Semisal ada yang mengadakan survei kepada seluruh anak sekolah menengah di seluruh Indonesia, khususnya Jabodetabek, yang pertanyaannya apakah mereka ingin masuk Universitas Indonesia, saya haqqul yaqqin sebagian besar dari mereka akan menjawab “iya”. Melihat reputasi UI, saya pikir sedikit kemungkinan ada yang menolak untuk masuk universitas paling terkemuka di negeri ini. Apakah saya termasuk? Tentu, jika saya adalah seorang yang duduk di bangku sekolah menengah.
Sampai sekarang saya sudah semester tua pun masih ada sedikit keinginan masuk Universitas Indonesia.
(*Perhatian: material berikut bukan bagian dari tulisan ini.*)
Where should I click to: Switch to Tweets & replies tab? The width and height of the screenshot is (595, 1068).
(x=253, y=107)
Sedikit flashback, dulu saat lulus dari pesantren saya langsung gercep mengikuti semua ujian masuk universitas negeri. Dari semua kampus, saya hanya memilih Universitas Indonesia. Mulai dari SNMPTN, SBMPTN, dan sampai Simak-UI. Iya, yang terakhir adalah jalur mandiri untuk masuk Universitas Indonesia. Itulah saya yang dulu sangat ambisius untuk masuk universitas tempat Soe Hok Gie belajar tersebut.
Tapi takdir berkata lain, rejeki saya pun juga ikutan mengamini. Tidak ada yang lulus dari sekian pilihan masuk jurusan di UI. Akhirnya, saya berlabuh ke sebuah universitas yang juga di pinggiran Jakarta, yang lokasinya pun agak mirip dengan UI, terletak di luar Jakarta tapi masuk administrasi Jakarta. Iya, kampus ini masih UI juga. Tapi nambah huruf dibelakangnya, nambah huruf ‘N’ alias UIN (Universitas Islam Negeri).
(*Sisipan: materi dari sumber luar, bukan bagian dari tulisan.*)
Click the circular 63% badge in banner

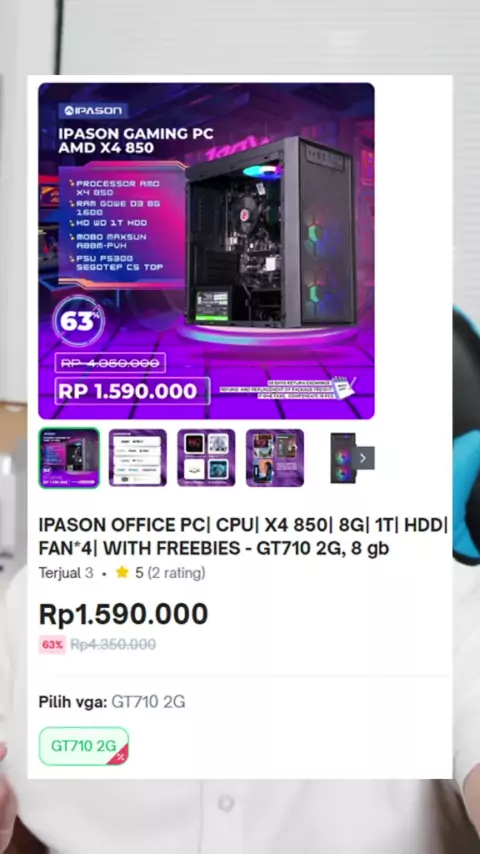point(79,321)

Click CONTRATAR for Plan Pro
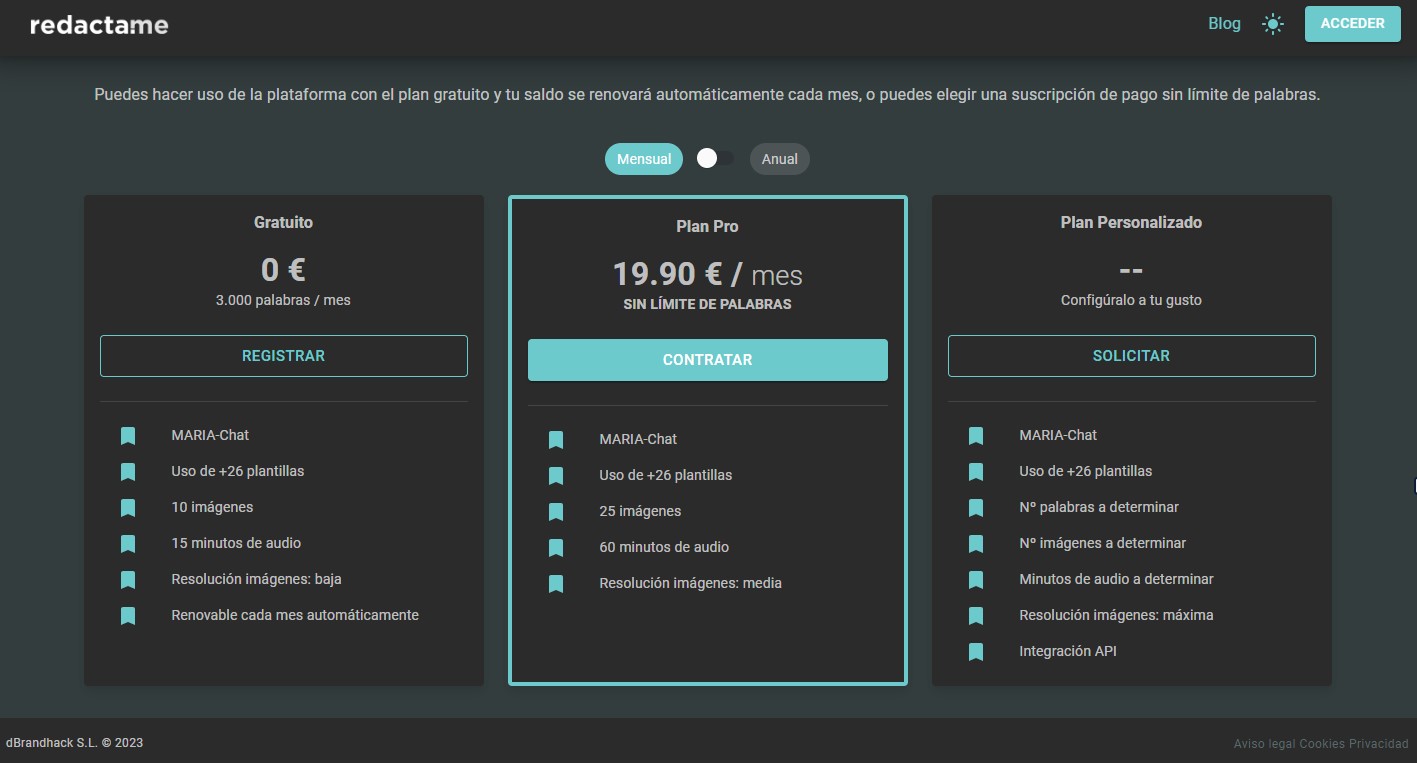click(x=707, y=360)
Setidaknya saya masuk di jurusan yang mirip dengan jurusan yang saya pilih di UI, jurusan itu sejarah. Sama dengan nama universitasnya. Jika di UI jurusan sejarah namanya ilmu sejarah, di UIN namanya adalah sejarah peradaban islam. Tambah kalimat islam dibelakangnya.
Selama saya berkuliah di UIN, terkadang masih ada pikiran kenapa ya tidak keterima? Padahal jurusan yang dipilih juga jurusan yang jarang peminatnya. Tapi, sudahlah mau dikata apa lagi. Sekarang pun sudah semester tua dan mau lulus (aamiin) masa mikir mau masuk kampus UI lagi? Ya boleh saja, tapi masuk S2 jangan mikirin sarjana lagi wkwk.
Tapi setelah kuliah di UIN, saya ngerasa kalau UIN itu nggak buruk-buruk amat kok. Malah ada beberapa hal yang bikin UIN lebih unggul dari UI. Loh serius! Kalau nggak percaya, ini bukti UIN lebih unggul dari UI:
Pertama: UIN itu tersemat ‘negeri’ dibelakangnya
Ini adalah keunggulan dari UIN yang paling utama, dan sering kami unggulkan dari UI. Keunggulan ini sudah lumrah, dan sudah menjadi pengetahuan umum bagi kami mahasiswa UIN. UI itu swasta! Lihat saja, tidak ada tersemat ‘negeri’ di belakangnya! Kalau UNJ, masih ada ‘negeri’ di tengahnya. Kalau UI? Tidak ada kan! Makanya, masuk ke UI negeri alias UIN.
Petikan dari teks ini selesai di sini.